Petroleum accounts for more than 50 per cent of the country’s total exports. Others include natural gas, aluminium and gold. Cameroon’s main export partner is the European Union (EU) (45 per cent of total exports). Others include China and the United States (Institute National de la Statistique, Cameroon 2017).
Oil makes a contribution of some 6% to Cameroon’s GDP, 40% to exports and accounts for around 40% of the Cameroonian government’s fiscal revenues. In the oil sector, the upward trend in production has continued, expanding to 17.4 million barrels in the first three quarters of 2013, compared to 17 million barrels over the same period last year.
However, this expansion is slower than that projected earlier this year because of delayed activities in new oil fields. Total oil production for 2013 is estimated at 24.3 million barrels, compared to the 27 million barrels projected in April.
Overall, it is important to note that Cameroon is not as dependent on oil other neighbouring oil-producing countries. Oil GDP represented 8 per cent of total GDP in Cameroon in2011, compared to 38 to 48 per cent in Angola, Nigeria and Chad.
While oil accounts for one-fourth of government revenues and half of the exports in Cameroon, in the other three countries more than three fourth of the revenues and almost all of the exports stem from oil (World Bank, 2013).
The trade deficit is expected to have grown in 2013 to 1.6 per cent of GDP, compared to 1.1 per cent in2012. This is mainly as a result of increased imports of intermediary goods for the realization of large infrastructure projects and low prices for some of Cameroon’s major export products, especially coffee.
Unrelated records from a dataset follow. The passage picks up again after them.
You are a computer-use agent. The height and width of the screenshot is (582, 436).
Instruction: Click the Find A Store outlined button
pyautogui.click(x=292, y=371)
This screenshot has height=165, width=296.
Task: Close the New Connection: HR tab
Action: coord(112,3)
Non-oil exports are expected to have dropped from 11.1 per cent of GDP in 2012 to 10.5 per cent in2013. At the same time, the current account deficit is projected to amount to 4.9 per cent of GDP in 2013, which is about the same as the year before, but more than one per cent above 2011 figures.
Foreign reserves dropped by about 63 million USD (30 billion FCFA) to 3.3 billion USD (World Bank, 2013). In 2017, Cameroon recorded a trade deficit of 1089.50 billion CFA. Balance of Trade in Cameroon averaged -468.43 CFA Franc Billion from 2001 until 2017, reaching an all-time high of 304.50 CFA Franc Billion in 2006 and a record low of -1774.90 CFA Franc Billion in 2015 ( World Trade Organization, 2017).
However, it is realized that from time immemorial most agricultural exports in Cameroon had witnessed a substantial fall in revenue due to changing world prices. As a result, the products became less competitive as compared to manufactured goods bought from other countries, thus leading to unfavourable terms of trade.
This has strongly influenced their share contribution to economic growth in the country. The aforementioned issue raised brings us to the central point of this research work which is to investigate the contribution of foreign trade to the economic growth of Cameroon with a case in point being net exports (exports and imports), foreign direct investment, gross capital formation, and inflation and trade openness. This problem is transformed into the following research question: Specifically,
- What is the effect of net exports (trade) on economic growth?
- To what extent has foreign direct investment affect economic growth?
- Is there any relationship between gross capital formation and economic growth?
Based on the research questions presented above, the objectives of this research can be captured and formulated.
– The primal objective of this study is to examine the impact of foreign trade on the economic growth of Cameroon.
– To examine the extent to which net exports (trade) has affected the economic growth of Cameroon.
-To analyze the extent to which foreign direct investments have influenced economic growth in Cameroon.
-To determine the other factors of economic growth in Cameroon.